How To Make Big Mamma’s Classic Mafaldine al Tartufo Pasta  

Say hello to cozy comfort food with this Big Mamma classic Mafaldine al Tartufo pasta, a recipe straight from the kitchens of London’s famous trattorias. Indulgently creamy, this Italian feast is ideal for a plate of truffle-laden goodness this autumn

• 400g mafaldine, linguine or tagliatelle 
• 70g parmesan 
• 20g butter 
• 2 tbsps of truffle oil 
• 1/2 shallot 
• 20g Autumn black truffle  
• 200g button mushrooms 
• 30ml white wine 
• 80g mascarpone 


For the truffle cream:
1 Melt the butter with the truffle oil in a frying pan. 
2 Add the shallot and half of the finely chopped truffle, then the minced/chopped  mushrooms.
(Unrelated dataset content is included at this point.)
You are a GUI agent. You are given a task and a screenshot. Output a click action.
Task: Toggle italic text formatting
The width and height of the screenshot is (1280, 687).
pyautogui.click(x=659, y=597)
Let it brown for a few minutes, then deglaze with white wine, stirring  well with a wooden spoon. Let it simmer on a low heat for 10 minutes, and then stir. 

For the pasta:
1 In another saucepan, cook your pasta in boiling salted water,  until it’s a little less than al dente. Mix the mascarpone with the truffle  cream in another saucepan and heat gently.
2 Add the pasta, grated parmesan and a little bit of cooking water, if necessary. Serve immediately,  garnishing with fine slithers of the remaining truffle (you can use  a peeler for this).